Early jazz history was confused by the fact that first jazz records (made in early 1917 in NYC) were by the Original Dixieland Jazz Band, white men from New Orleans. Spike's Seven Pods of Pepper, with Kid Ory and cornettist Thomas 'Papa Mutt' Carey (b 1891, Hahnville LA; d 3 September 1948) recorded in L.A. in 1922, but what came to be regarded as the classic style was recorded by King Oliver and his Creole Jazz Band 1923-4: 24 sides and two alternate takes were made in Chicago and Richmond IN by a New Orleans lineup with Oliver's lead cornet, Louis Armstrong on second cornet, clarinet, trombone, piano, banjo and drums (the acoustic recording process restricting Baby Dodds to his woodblocks): the 'front line' played a collective improvisation, with everybody listening to everybody else, to make an improvised counterpoint.

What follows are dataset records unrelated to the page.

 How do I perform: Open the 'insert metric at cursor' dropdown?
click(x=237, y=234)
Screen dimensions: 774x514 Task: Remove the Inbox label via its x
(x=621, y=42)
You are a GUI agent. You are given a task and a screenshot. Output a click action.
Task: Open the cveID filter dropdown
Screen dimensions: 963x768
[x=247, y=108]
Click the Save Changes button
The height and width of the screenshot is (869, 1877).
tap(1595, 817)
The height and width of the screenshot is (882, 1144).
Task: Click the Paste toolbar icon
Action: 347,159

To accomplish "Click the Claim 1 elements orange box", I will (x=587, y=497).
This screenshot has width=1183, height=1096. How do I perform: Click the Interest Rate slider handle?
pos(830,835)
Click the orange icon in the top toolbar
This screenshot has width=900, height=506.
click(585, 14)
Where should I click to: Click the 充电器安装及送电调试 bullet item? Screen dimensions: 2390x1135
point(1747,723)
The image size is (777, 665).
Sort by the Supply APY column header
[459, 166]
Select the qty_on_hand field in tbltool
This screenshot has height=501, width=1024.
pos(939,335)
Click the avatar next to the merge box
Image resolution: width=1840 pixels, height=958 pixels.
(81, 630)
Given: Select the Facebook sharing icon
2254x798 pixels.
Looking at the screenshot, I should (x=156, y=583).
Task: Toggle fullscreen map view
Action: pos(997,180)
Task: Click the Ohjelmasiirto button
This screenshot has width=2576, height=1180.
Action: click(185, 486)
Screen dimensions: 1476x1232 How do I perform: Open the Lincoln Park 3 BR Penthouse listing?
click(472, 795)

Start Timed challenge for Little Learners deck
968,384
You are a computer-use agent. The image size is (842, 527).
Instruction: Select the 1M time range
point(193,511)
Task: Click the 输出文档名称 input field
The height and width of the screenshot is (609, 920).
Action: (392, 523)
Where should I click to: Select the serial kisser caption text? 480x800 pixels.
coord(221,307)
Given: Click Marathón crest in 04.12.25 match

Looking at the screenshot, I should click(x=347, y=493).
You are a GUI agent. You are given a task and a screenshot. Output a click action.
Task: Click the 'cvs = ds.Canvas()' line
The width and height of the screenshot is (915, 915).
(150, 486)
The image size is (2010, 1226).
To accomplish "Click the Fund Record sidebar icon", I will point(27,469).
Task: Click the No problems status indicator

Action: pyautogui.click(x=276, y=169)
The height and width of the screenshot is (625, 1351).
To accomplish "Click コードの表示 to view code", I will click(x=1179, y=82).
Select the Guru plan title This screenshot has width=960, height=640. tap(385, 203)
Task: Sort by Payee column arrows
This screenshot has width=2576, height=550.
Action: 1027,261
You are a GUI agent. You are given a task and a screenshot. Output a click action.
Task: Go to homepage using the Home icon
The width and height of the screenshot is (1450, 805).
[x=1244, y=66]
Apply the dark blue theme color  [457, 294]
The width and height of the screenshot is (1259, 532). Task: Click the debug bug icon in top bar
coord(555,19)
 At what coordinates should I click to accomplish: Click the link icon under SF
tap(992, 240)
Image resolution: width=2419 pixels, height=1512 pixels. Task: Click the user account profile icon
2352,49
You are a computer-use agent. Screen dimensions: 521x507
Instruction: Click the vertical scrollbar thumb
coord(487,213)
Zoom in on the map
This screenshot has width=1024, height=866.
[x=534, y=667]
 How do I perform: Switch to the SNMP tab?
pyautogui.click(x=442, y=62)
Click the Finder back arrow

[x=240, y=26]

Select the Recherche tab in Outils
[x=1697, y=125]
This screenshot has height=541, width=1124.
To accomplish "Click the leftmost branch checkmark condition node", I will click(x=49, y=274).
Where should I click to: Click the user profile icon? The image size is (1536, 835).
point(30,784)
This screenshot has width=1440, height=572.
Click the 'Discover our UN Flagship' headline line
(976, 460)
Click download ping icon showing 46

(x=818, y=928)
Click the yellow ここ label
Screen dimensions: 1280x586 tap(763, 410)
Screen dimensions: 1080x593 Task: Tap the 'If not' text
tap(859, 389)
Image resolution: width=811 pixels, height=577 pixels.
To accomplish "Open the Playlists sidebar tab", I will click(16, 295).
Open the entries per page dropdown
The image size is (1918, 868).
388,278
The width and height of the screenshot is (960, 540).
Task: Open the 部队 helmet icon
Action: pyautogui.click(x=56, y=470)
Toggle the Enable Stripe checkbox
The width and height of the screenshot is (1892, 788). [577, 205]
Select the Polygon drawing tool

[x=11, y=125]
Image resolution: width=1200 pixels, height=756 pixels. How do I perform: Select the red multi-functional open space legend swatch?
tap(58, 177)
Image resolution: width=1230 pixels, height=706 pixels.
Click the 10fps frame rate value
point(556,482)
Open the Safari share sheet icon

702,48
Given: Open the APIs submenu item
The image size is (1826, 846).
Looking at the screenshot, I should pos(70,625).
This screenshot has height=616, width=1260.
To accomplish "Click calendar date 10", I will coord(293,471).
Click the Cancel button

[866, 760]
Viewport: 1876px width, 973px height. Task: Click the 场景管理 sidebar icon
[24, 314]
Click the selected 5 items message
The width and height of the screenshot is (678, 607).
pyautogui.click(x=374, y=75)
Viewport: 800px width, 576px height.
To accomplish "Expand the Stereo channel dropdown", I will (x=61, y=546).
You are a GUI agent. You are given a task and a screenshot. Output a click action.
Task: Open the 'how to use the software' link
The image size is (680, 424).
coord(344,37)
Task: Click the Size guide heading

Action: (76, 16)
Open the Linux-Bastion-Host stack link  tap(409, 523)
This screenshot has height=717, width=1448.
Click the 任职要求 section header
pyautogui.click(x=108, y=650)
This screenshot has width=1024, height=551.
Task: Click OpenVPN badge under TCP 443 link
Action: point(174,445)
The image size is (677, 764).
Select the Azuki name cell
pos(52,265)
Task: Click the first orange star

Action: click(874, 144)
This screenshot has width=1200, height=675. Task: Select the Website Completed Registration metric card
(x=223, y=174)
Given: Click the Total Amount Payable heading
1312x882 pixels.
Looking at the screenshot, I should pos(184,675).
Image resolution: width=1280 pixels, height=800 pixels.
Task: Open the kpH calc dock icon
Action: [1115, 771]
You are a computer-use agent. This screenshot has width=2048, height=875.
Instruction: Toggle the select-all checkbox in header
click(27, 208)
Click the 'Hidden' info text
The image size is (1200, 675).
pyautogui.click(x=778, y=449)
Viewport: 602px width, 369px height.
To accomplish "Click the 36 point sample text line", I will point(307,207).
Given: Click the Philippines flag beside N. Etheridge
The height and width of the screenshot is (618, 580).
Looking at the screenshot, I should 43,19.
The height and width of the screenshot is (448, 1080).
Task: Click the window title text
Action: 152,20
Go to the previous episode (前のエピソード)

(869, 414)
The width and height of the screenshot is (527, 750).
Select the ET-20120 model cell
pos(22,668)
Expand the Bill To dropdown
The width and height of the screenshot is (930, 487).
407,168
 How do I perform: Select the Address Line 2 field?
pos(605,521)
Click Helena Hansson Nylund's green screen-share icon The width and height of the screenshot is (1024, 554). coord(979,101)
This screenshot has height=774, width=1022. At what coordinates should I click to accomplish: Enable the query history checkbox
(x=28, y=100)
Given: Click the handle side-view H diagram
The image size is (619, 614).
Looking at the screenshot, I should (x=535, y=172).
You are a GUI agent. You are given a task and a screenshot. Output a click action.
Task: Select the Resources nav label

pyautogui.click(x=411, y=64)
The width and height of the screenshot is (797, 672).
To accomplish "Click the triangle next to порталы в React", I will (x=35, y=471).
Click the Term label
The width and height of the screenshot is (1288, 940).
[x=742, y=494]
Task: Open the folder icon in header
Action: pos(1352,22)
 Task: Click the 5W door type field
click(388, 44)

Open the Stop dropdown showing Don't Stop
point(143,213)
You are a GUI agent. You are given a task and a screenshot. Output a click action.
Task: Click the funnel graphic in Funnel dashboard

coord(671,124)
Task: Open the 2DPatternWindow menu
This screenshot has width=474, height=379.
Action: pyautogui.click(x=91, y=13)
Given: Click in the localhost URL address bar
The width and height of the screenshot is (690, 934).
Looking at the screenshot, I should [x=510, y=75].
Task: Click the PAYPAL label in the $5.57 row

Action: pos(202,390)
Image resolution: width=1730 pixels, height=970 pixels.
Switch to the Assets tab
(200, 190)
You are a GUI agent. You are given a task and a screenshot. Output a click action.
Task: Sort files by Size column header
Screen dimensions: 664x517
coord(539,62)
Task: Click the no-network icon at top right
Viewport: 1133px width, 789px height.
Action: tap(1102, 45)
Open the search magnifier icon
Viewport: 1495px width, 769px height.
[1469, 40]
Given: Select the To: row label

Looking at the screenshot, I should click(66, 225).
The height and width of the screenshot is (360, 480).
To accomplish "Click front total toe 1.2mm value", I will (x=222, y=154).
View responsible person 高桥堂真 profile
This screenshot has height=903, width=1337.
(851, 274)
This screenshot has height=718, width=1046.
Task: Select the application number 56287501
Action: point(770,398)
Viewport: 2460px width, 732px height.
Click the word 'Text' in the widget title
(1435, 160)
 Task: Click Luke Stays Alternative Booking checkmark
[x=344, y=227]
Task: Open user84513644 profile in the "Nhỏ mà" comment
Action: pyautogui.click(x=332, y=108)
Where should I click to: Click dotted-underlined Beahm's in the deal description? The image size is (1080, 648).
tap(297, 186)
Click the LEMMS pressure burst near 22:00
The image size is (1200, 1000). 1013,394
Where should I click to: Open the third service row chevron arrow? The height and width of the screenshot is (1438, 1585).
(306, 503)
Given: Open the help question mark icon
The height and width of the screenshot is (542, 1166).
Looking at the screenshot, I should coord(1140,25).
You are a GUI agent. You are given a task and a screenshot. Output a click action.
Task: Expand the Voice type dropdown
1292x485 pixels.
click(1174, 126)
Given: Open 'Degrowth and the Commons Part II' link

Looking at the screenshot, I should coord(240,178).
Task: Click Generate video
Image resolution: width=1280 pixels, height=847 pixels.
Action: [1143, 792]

Morton's piano solos were recorded '23; the Red Onion Jazz Babies recorded '24, a quintet with Armstrong, reedmen Buster Bailey and Sidney Bechet and vocals by Alberta Hunter; Clarence Williams's Blue Five '23 made similar classics with his wife Eva Taylor singing, Armstrong, Bechet, Charlie Irvis on trombone, Williams instead of Lil Armstrong on piano: we cannot know what jazz may have sounded like ten years earlier, but these records are the best example we have of how the bands may have played in the bars and dance halls of New Orleans. The Friars' Society Orchestra recorded in 1922 and changed its name to the New Orleans Rhythm Kings; this white Chicago group included Paul Mares (1900-49) on trumpet, clarinettist Leon Roppolo (b 16 March 1902, Louisiana; d there 14 October 1943), Georg Brunis on trombone (later with Muggsy Spanier's Ragtimers) and drummer Ben Pollack; Morton recorded with them in 1923, making it perhaps the earliest interracial group. As a group the NORK were not as famous as the ODJB but they may have been more influential, because Mares and especially Roppolo were better musicians, and as a group they were more influenced by black music and had a more relaxed swing.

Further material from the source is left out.